Settlement boycott by Palestinians having an effect

On Sunday, the Washington Post ran a story on the  growing boycott by Palestinians of products that come from Israeli settlements, which not surprisingly included quotes from an unnamed “Western diplomat,” an Israeli official and a Palestinian grocer who question the motives and effectiveness of the tactic. Nevertheless, the boycott is clearly beginning to take a toll:

In Mishor Adumim, a bougainvillea-lined industrial zone inside this West Bank Jewish settlement, at least 17 businesses have closed since Palestinians began boycotting its products several months ago.

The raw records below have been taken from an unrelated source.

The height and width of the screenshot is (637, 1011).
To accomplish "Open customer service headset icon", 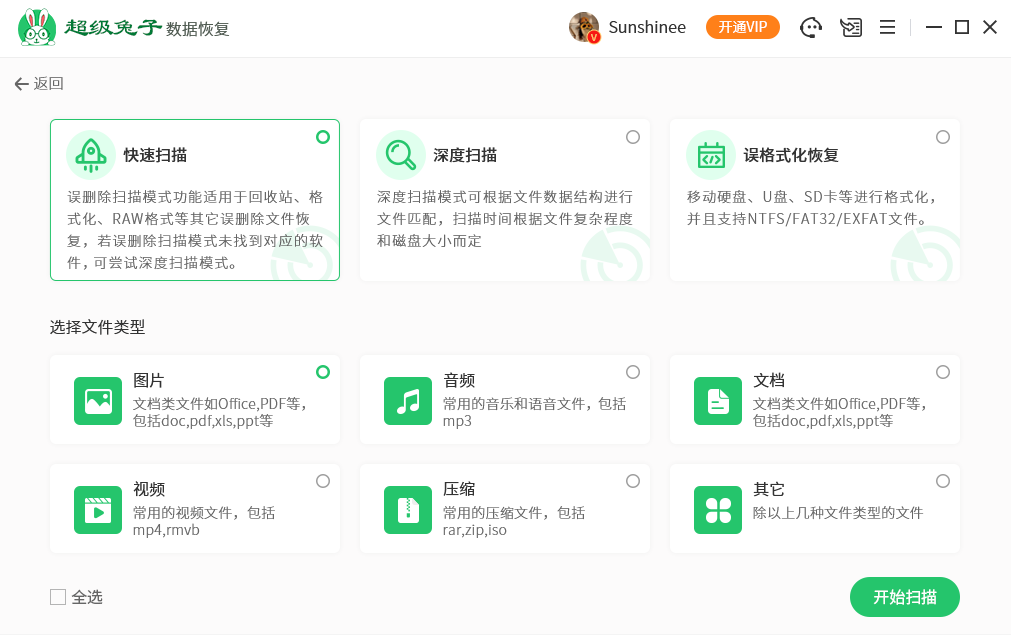I will [811, 28].
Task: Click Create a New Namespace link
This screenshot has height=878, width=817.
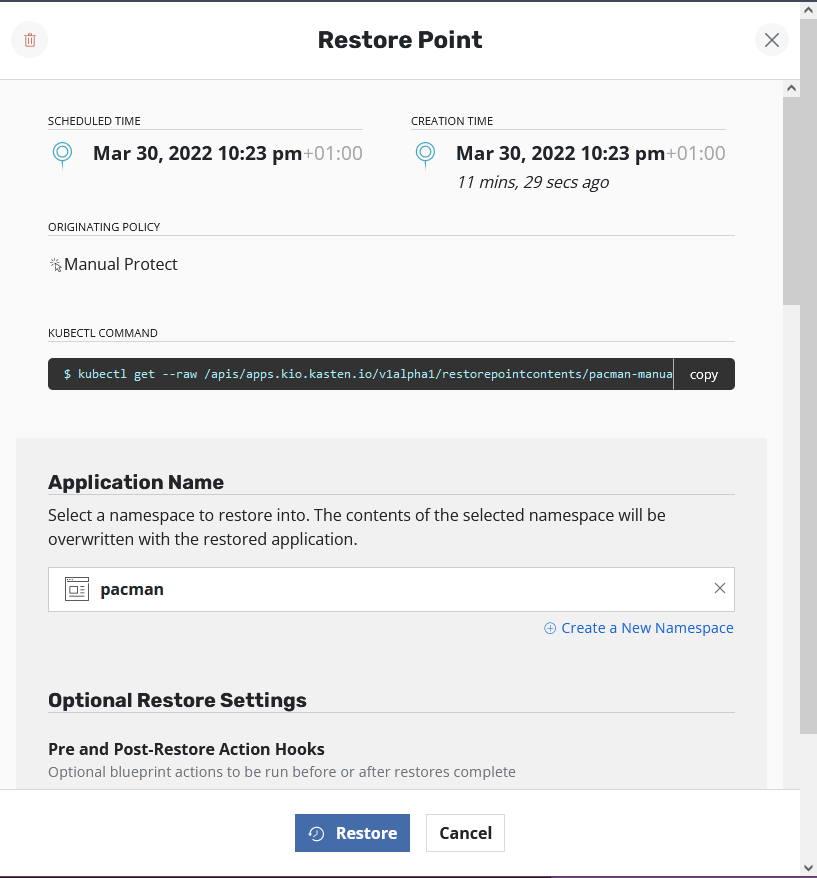Action: (x=647, y=628)
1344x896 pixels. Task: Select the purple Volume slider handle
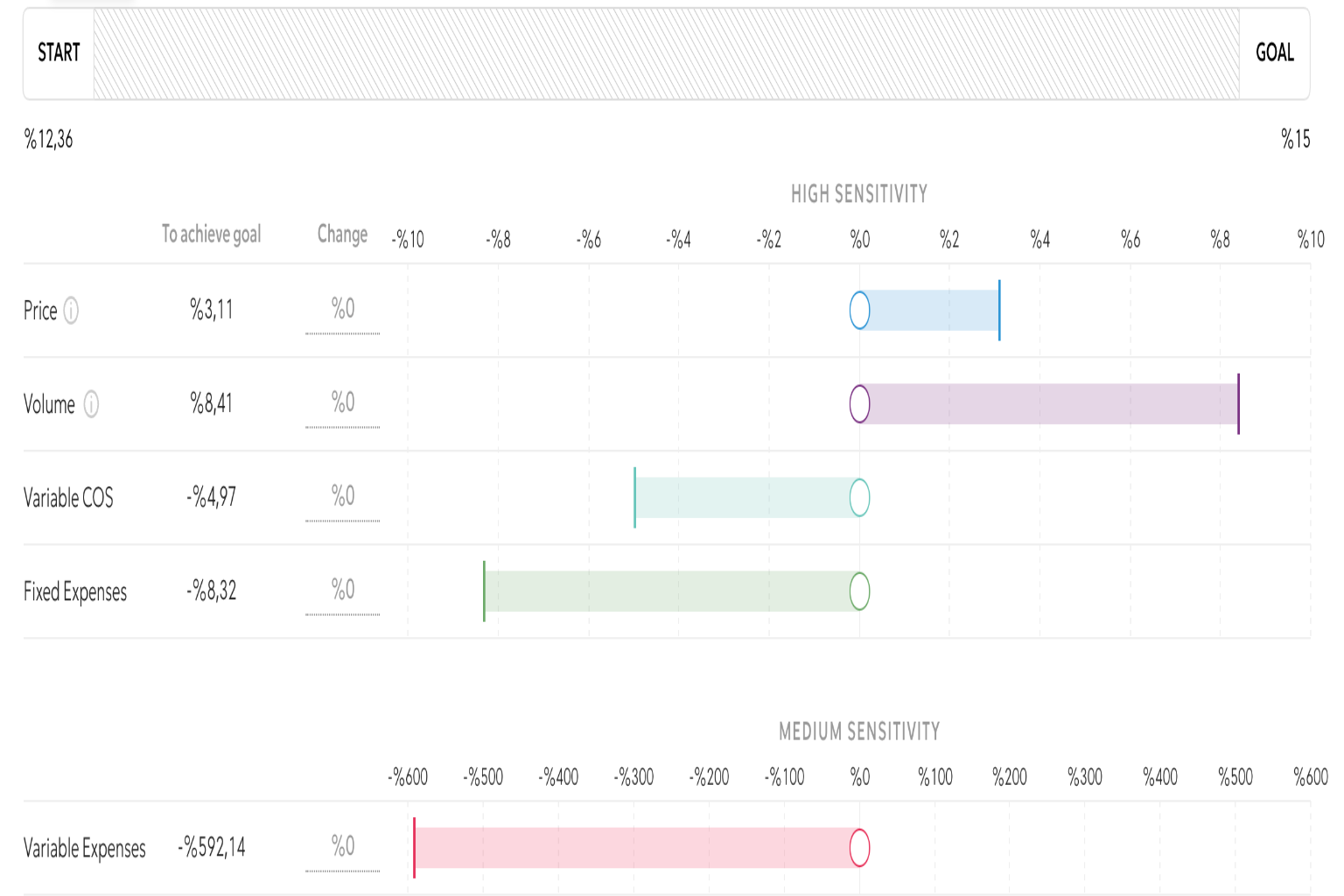[860, 404]
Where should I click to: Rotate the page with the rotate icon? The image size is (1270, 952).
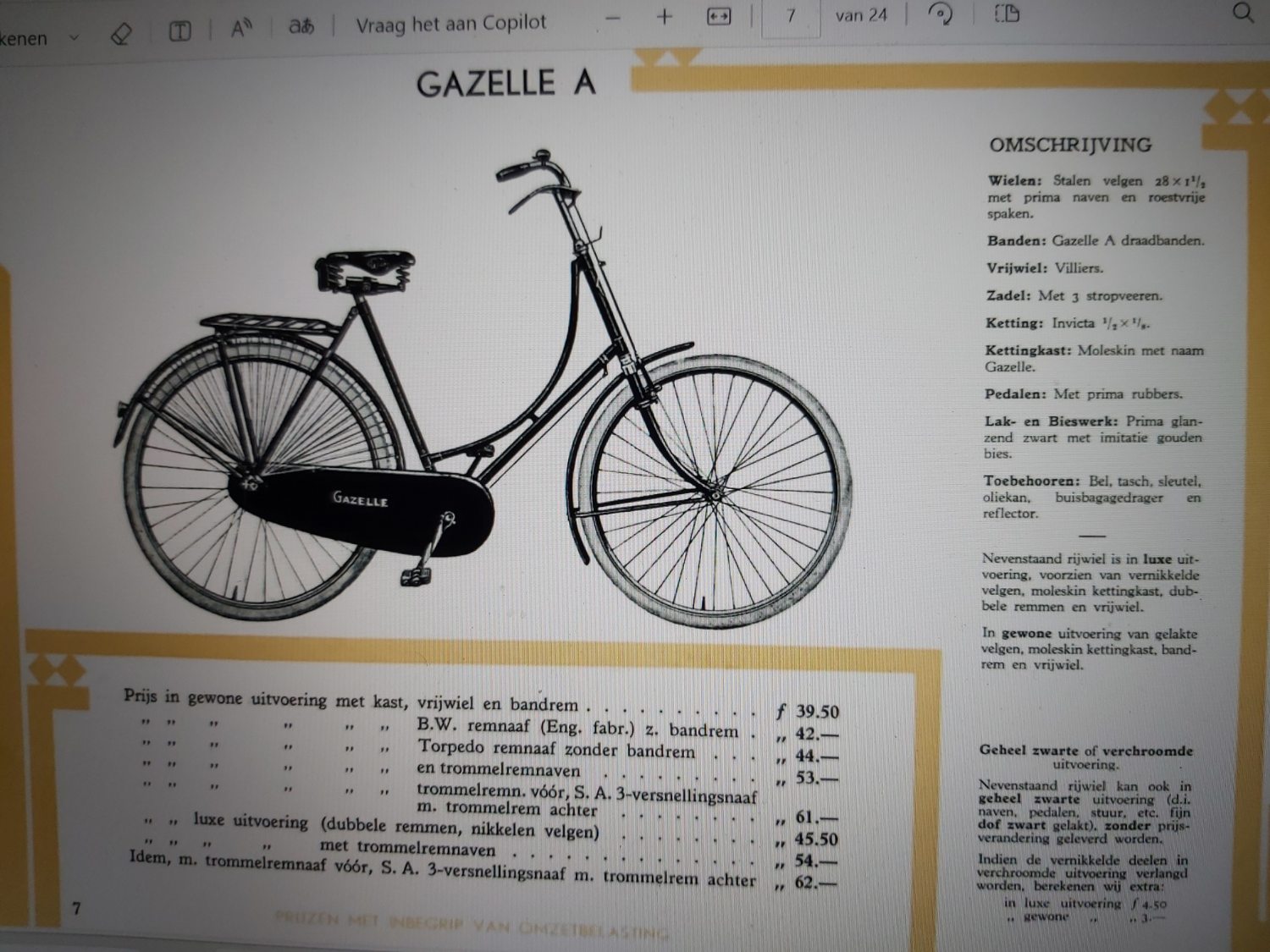pos(940,14)
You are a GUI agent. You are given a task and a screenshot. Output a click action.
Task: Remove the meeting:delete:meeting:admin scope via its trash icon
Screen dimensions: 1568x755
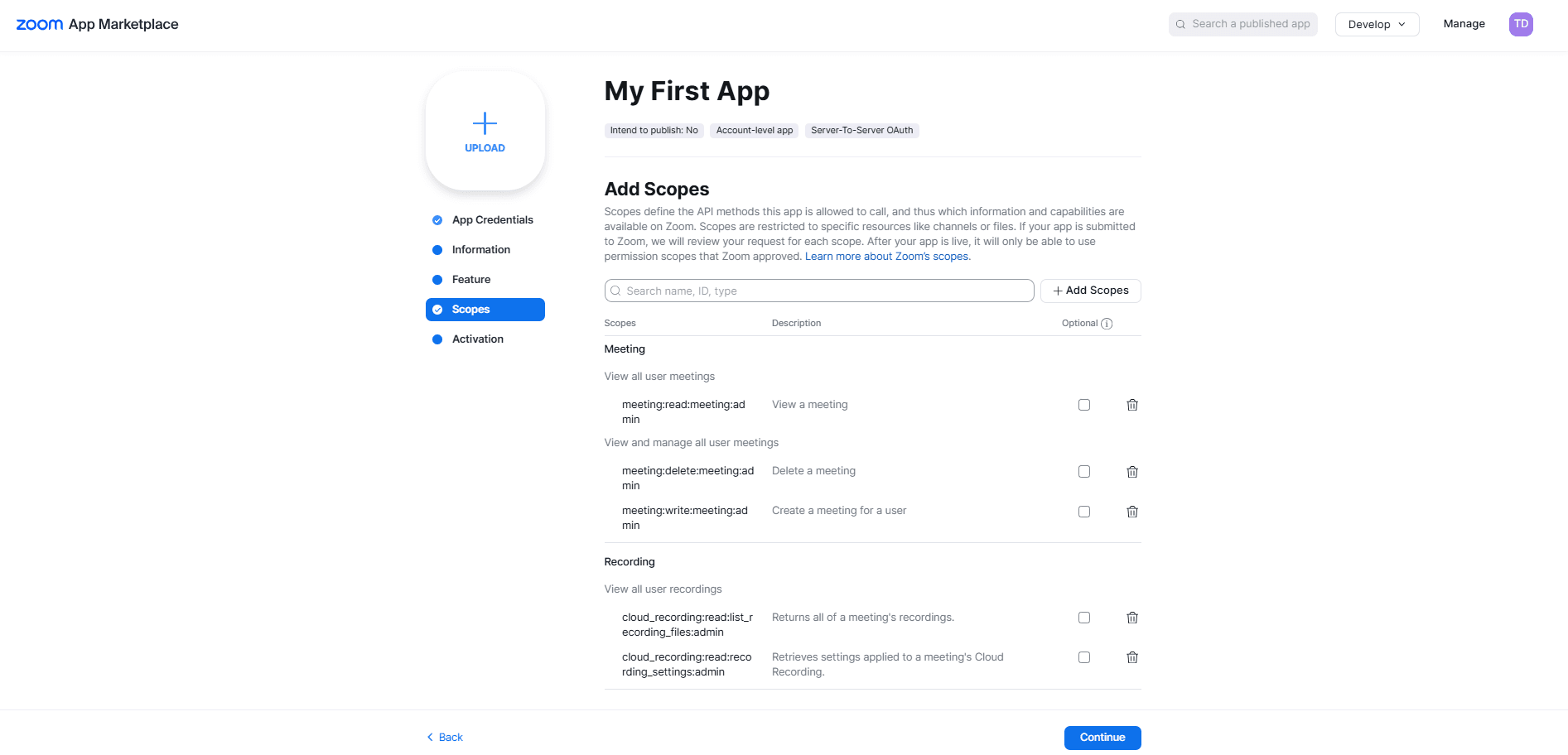[1132, 472]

For the Israelis, it’s “an insufferable situation,” according to Avi Elkayam, who represents the settlement’s 300 factory owners. But for Palestinians, it might be the strategy they have been looking for.

[...]

“We are definitely committed to a path of nonviolent resistance and defiance in the face of the settlement enterprise, and we are defiantly expressing our right to boycott those products and I believe it is working,” Palestinian Prime Minister Salam Fayyad, who has attended bonfires of settlement products, said in an interview last week. “We will continue to do more.”

In addition to forcing factories to close or relocate to Israel proper, the boycott is also deterring other Israeli businesses from moving to the settlements.

Interestingly, the Palestinian Authority is getting involved by enforcing a ban on selling settlement products. So far, more than $5 million worth of settlement goods have been confiscated and destroyed.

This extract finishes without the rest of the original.